Attualità - 12 settembre 2025, 15:30

Lavoro in Liguria, Calà (Cgil): "Prospettive incerte, mercato traballante"

Il commento sui dati Istat sull’occupazione nel secondo trimestre 2025

Maurizio Calà, Segretario Generale Cgil Liguria

Maurizio Calà, Segretario Generale Cgil Liguria

“L’occupazione in Liguria ha un andamento altalenante tipico di un mercato del lavoro traballante. Infatti mentre nel secondo trimestre di quest’anno i dati sono lievemente positivi, nel primo trimestre c’è stata una pesante contrazione dell’occupazione. Se a questo tracollo si aggiunge la costante contrazione dell’occupazione nell'industria manifatturiera che nel secondo trimestre perde -10.822 occupati (-11,1%) le preoccupazioni aumentano: in questa regione o si comprende che il crollo dell’industria determinerà l’ingestibilità del mercato del lavoro e della condizione delle persone e ci si mette al riparo da questa decrescita o nei prossimi anni avremo grossi problemi di tenuta economica e sociale” così Maurizio Calà Segretario Generale Cgil Liguria commenta i dati Istat sull’occupazione in Liguria nel secondo trimestre 2025.

In Liguria i dati del secondo trimestre 2025 seguono l’andamento nazionale e registrano un lieve aumento che riguarda in prevalenza la componente rappresentata dagli indipendenti (+ 8.490 unità pari al +6,2%), mentre molto più contenuti sono i dati relativi ai dipendenti (4.530 pari +0,9%). Se però ci si riferisce ai primi tre mesi di quest’anno il dato congiunturale complessivo è negativo con una contrazione degli occupati di -10.295 unità pari al -1,6%. L'industria in senso stretto poi vale solo il 13,6% di tutta l'occupazione in Liguria mentre nel Nord-Ovest rappresenta il 24,2% e il 19,9% della media nazionale.

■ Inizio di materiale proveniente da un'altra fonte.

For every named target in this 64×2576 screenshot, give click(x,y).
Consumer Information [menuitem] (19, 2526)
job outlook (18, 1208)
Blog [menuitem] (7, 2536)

In attesa dei dati relativi a tutto il 2025, quelli licenziati dall’Istat e relativi al secondo trimestre 2025 indicano che a salire in modo molto significativo sono i servizi che con 492.398 occupati (+11.566 unità pari al +2,4%) rappresentano il 76,9% dell'occupazione ligure.

Per Marco De Silva responsabile dell’ufficio economico Cgil Genova e Liguria che ha elaborato i dati Istat “I settori con l'occupazione più volatile sono anche quelli che in questo trimestre crescono di più: agricoltura, costruzioni, commercio e turismo, con una crescita a due o tre cifre, dati che fotografano l'erraticità dell'economia e del mercato del lavoro in Liguria”.